Rapid quantitative pharmacodynamic imaging by a novel method: theory, simulation testing and proof of principle

TL;DR

This paper introduces a new rapid imaging method that combines pharmacokinetic modeling and functional imaging to quickly quantify drug sensitivity, demonstrated through simulations and preliminary primate studies.

Contribution

The paper presents a novel approach called rapid quantitative pharmacodynamic imaging that estimates drug sensitivity parameters like EC50 using a short imaging protocol.

Findings

Reliable EC50 estimation from simulated data under certain noise conditions.

Preliminary fMRI data in primates shows potential for real-world application.
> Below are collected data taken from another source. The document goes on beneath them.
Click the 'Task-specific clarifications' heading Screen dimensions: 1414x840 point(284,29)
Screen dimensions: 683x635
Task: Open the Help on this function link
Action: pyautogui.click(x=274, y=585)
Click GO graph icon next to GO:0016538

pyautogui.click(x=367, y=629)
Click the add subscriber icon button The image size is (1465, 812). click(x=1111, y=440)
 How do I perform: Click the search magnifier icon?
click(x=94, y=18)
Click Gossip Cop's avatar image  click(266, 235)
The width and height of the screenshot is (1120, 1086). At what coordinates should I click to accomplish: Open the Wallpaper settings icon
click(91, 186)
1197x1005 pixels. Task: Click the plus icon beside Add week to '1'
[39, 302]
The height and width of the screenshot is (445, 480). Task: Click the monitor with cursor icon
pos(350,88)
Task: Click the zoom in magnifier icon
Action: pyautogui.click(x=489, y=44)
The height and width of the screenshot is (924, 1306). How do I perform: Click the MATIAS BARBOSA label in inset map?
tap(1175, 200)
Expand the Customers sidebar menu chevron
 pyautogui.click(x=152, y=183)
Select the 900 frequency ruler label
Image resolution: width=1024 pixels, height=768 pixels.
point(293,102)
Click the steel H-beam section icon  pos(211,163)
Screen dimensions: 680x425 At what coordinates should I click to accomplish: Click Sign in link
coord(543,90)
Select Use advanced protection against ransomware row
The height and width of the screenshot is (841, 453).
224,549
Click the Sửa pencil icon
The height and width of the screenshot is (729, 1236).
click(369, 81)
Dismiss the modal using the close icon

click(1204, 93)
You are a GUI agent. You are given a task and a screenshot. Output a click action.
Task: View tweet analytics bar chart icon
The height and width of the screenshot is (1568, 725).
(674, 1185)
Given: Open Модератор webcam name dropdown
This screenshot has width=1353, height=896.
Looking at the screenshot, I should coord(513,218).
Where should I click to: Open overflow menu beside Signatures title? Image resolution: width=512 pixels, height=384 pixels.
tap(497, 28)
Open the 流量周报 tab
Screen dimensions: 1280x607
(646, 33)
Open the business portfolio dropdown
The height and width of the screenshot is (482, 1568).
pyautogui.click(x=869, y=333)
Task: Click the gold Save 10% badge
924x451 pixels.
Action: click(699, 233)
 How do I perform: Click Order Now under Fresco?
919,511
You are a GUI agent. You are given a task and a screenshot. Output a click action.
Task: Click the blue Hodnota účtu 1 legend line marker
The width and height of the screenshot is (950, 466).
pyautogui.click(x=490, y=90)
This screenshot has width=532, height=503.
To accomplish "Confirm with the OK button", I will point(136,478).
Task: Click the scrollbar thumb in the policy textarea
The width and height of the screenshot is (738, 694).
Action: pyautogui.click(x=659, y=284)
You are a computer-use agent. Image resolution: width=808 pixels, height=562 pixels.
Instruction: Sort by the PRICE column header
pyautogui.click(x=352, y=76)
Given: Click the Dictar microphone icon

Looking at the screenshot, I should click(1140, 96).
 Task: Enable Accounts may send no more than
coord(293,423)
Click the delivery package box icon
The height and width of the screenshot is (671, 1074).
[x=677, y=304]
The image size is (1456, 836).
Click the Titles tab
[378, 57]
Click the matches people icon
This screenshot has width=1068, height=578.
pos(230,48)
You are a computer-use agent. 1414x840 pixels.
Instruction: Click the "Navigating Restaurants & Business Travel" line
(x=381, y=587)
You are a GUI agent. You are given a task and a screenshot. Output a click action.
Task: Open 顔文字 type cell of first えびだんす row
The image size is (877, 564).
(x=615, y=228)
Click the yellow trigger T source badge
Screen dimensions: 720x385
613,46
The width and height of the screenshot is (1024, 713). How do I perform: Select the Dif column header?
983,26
Method is robust against typical imaging artifacts and errors.

Abstract

Pharmacological challenge imaging has mapped, but rarely quantified, the sensitivity of a biological system to a given drug. We describe a novel method called rapid quantitative pharmacodynamic imaging. This method combines pharmacokinetic-pharmacodynamic modeling, repeated small doses of a challenge drug over a short time scale, and functional imaging to rapidly provide quantitative estimates of drug sensitivity including EC50 (the concentration of drug that produces half the maximum possible effect). We first test the method with simulated data, assuming a typical sigmoidal dose-response curve and assuming imperfect imaging that includes artifactual baseline signal drift and random error. With these few assumptions, rapid quantitative pharmacodynamic imaging reliably estimates EC50 from the simulated data, except when noise overwhelms the drug effect or when the effect occurs only at high doses. In preliminary fMRI studies of primate brain using a dopamine agonist, the observed noise level is modest compared with observed drug effects, and a quantitative EC50 can be obtained from some regional time-signal curves. Taken together, these results suggest that research and clinical applications for rapid quantitative pharmacodynamic imaging are realistic.